WORK TO COMPLETE »
In the entries below, how many lines hold the word "computer"? Answer with the number only.

Items from a data source
/---
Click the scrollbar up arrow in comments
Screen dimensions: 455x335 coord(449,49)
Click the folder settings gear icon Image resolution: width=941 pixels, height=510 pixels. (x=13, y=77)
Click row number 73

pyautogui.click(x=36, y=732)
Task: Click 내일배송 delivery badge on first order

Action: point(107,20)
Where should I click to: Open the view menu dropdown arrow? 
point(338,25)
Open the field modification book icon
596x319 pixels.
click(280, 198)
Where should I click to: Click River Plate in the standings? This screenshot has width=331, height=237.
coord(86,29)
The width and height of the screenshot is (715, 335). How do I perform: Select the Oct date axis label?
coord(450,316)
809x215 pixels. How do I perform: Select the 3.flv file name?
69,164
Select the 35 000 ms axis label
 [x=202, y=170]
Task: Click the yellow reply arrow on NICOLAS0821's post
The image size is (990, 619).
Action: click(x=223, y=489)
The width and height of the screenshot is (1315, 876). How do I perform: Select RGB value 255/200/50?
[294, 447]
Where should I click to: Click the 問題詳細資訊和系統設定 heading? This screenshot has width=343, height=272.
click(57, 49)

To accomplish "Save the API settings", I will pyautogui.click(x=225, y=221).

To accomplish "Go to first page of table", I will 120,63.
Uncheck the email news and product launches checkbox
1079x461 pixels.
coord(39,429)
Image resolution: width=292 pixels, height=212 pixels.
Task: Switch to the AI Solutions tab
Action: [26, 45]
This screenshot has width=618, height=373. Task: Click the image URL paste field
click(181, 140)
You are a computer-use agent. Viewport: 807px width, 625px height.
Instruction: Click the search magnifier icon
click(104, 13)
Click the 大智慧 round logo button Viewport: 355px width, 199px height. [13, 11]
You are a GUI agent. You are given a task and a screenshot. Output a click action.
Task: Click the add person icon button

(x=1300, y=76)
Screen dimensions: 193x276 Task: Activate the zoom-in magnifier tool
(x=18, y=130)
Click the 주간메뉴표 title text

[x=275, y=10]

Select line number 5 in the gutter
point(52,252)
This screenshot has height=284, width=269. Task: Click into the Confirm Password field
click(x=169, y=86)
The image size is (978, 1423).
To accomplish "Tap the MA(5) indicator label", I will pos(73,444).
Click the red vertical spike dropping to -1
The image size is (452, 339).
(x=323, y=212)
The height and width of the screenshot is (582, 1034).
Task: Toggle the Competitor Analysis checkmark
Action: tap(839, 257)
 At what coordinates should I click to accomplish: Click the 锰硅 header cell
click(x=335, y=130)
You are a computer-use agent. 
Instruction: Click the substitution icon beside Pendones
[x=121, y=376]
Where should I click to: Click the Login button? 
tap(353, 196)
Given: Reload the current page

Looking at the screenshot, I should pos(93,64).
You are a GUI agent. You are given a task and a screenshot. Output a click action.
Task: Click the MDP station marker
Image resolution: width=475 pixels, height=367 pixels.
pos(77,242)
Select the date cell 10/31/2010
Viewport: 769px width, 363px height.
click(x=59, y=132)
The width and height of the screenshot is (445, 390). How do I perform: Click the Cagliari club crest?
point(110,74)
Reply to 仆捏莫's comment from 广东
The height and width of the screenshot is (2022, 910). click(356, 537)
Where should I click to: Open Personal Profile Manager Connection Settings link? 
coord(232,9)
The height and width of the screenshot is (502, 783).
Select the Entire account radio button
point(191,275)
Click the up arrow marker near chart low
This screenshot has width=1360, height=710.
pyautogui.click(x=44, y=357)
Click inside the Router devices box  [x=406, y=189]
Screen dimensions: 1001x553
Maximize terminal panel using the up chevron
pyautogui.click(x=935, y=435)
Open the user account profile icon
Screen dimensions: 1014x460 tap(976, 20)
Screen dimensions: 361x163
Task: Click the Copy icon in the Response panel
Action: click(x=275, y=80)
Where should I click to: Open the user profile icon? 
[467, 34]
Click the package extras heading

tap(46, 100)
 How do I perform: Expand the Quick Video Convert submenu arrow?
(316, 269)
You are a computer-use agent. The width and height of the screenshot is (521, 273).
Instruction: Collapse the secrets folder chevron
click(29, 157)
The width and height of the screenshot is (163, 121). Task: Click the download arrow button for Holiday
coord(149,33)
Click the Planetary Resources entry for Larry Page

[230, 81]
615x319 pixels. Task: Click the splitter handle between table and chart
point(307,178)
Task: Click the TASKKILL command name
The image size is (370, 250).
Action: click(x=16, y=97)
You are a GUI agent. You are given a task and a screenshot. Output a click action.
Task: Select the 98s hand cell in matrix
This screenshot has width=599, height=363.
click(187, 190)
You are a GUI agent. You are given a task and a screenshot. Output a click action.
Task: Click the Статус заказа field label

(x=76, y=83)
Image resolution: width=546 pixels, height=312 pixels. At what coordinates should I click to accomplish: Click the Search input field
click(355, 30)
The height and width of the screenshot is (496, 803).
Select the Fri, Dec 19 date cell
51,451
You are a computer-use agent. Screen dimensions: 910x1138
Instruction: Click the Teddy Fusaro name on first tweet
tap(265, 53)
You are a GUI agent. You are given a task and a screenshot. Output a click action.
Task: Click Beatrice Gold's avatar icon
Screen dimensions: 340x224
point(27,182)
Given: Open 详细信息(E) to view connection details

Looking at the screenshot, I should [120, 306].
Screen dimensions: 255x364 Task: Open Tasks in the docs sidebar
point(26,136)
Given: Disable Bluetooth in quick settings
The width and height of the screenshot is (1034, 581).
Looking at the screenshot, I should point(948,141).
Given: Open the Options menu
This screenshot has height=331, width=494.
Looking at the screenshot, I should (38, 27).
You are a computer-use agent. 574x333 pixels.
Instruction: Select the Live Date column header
\---
RESULT »
5